La escritura como terapia


martes, 28 de julio de 2026

Tierra quemada

Abandonado por los Dioses. Condenado a entender sin ser creído. Como Casandra. Frustrado e impotente. Emocionalmente herido. Físicamente exhausto. Prácticamente derrotado.

Y aun así, necesito seguir luchando.

Este verano, como el pasado, los incendios, sus dramáticas consecuencias y sus supuestas causas crean en la población un clima de angustia, de terror y, en algunos casos, de legítima indignación que dan al traste con el escaso bienestar asociado al estío.
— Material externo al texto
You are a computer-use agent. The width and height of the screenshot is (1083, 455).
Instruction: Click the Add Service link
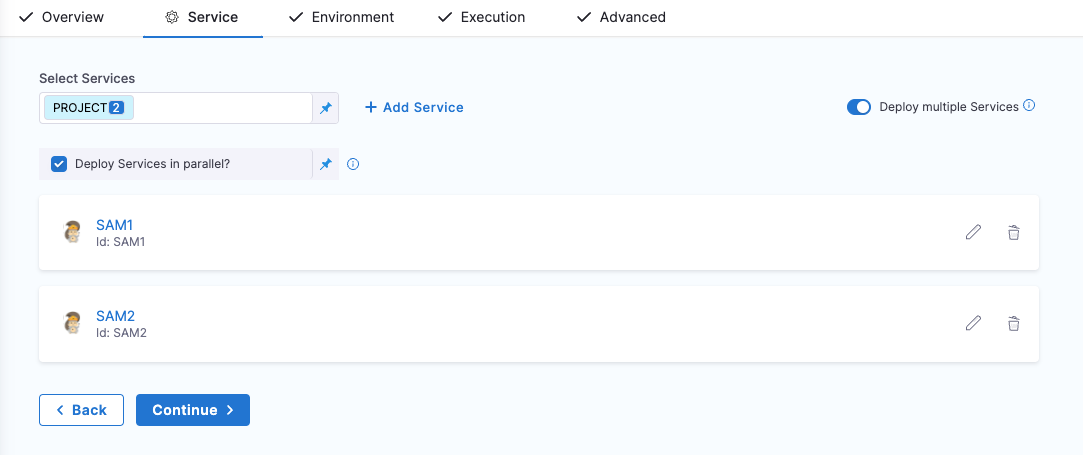(x=414, y=107)
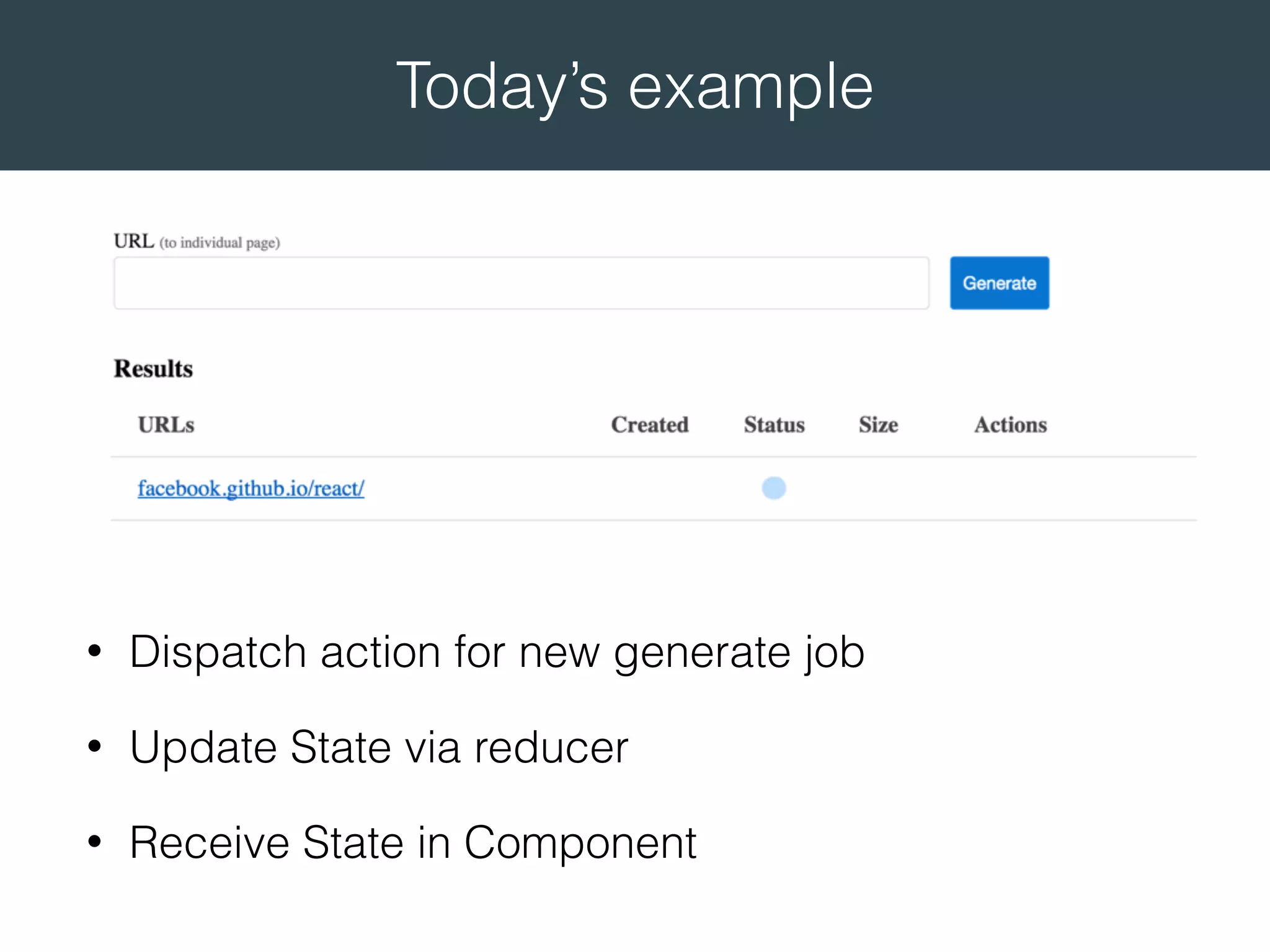Click the blue loading status dot
Image resolution: width=1270 pixels, height=952 pixels.
[x=773, y=488]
La causa oficial no podía ser otra que el “cambio climático”. El objetivo inmediato, alcanzar un “Pacto de Estado contra la emergencia climática”, o sea un pacto para darnos mas por culo, eso sí, obedeciendo a sus amos y con la excusa del clima que, como sirve tanto para un roto como para un descosido, disimula sus fechorías la mar de bien.
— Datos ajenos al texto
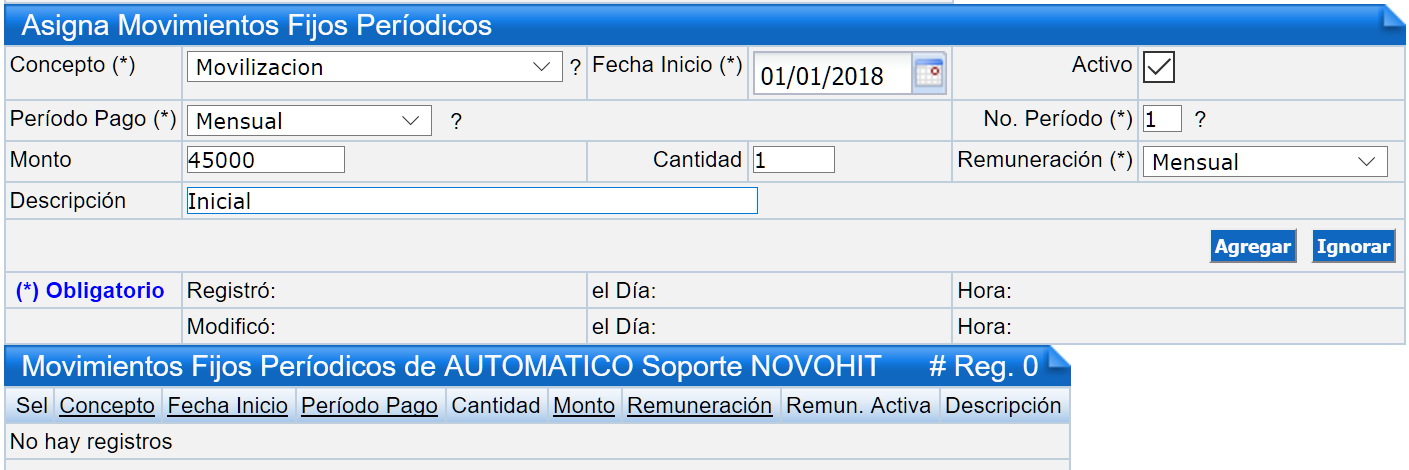This screenshot has height=470, width=1409.
Task: Click the Agregar button
Action: 1252,247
Porque, extractando lo escrito por Manuel Valera en un valiente y acertadísimo artículo, los políticos son actores que salen a justificar lo que les dicen que tienen que justificar. Todos. Los de todos los partidos...claro que alcanzarán un pacto de Estado. No es que lo alcancen, es que obedecerán las ordenes de sus jefes. Para eso fueron escogidos...No se trata de pactos, sino de órdenes agresoras contra todos nosotros. ¿Cómo piensan luchar contra unos incendios provocados?¿Acaso dejando de provocarlos?¿Acaso diciendo la verdad sobre la mentira de la emergencia climática?¿Acaso entregándose?”
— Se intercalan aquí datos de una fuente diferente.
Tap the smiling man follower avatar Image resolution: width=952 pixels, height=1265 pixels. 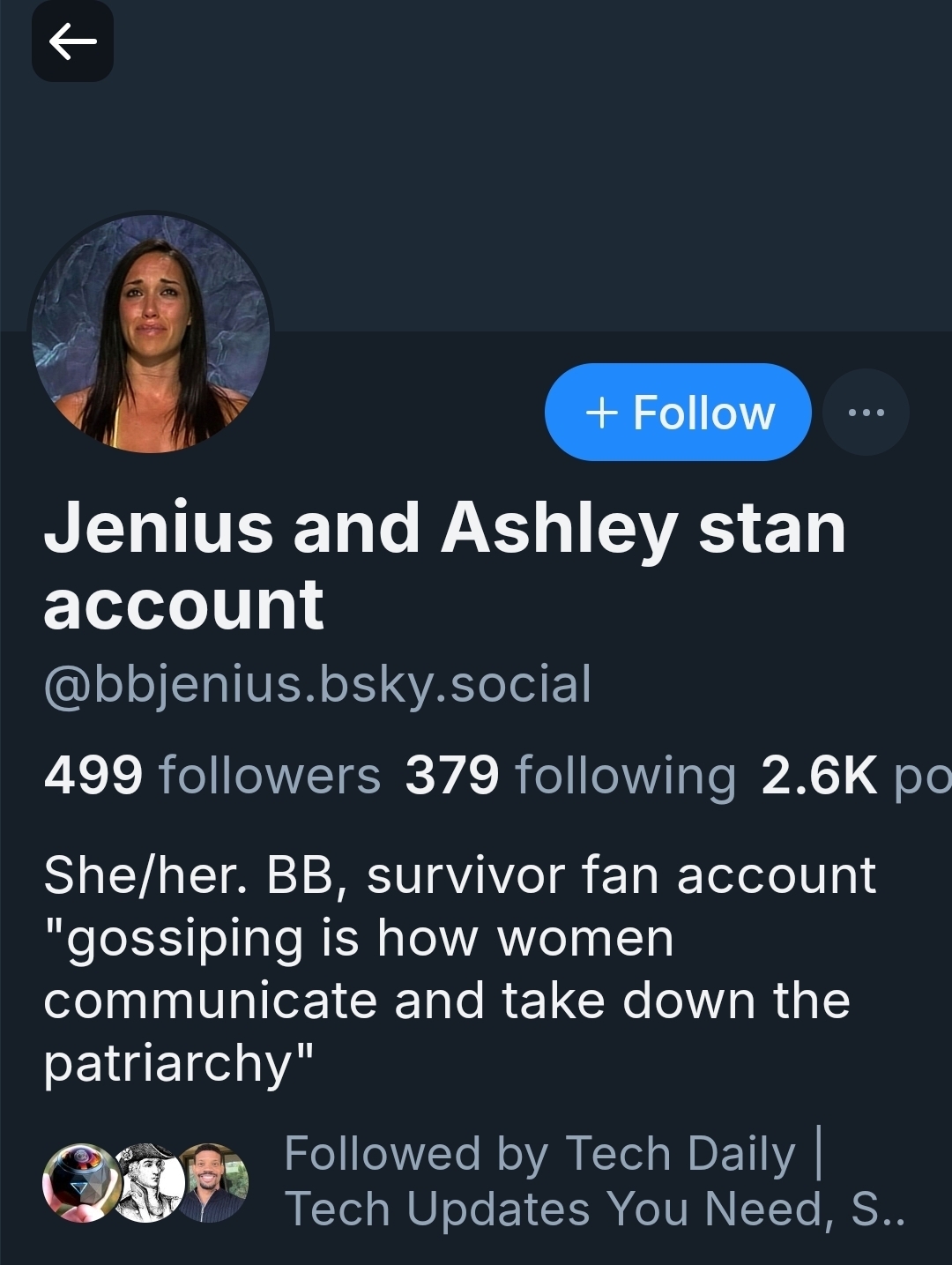214,1182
Por cierto, llamativo es cómo evoluciona la neolengua globalista, del “calentamiento global” al “cambio climático” y de ahí a la “emergencia climática”. Supongo que al final llegaremos al “apocalipsis climático” o algo así.

Para ilustrar lo que pasó, esta pasando y, si no lo remediamos, pasará, no tengo mas que repetir lo que en agosto del pasado año publiqué en Facebook, ya que la historia se repite sin apenas variaciones. Parece que con lo de los virus no nos la cuelan. Esperemos que con esto de los incendios, ésta sea la última vez.

Veamos lo que escribí:

Si se asegura la abundancia de combustible, se provoca el fuego y se dedican medios insuficientes para apagarlo, el resultado es obvio y el culpable también.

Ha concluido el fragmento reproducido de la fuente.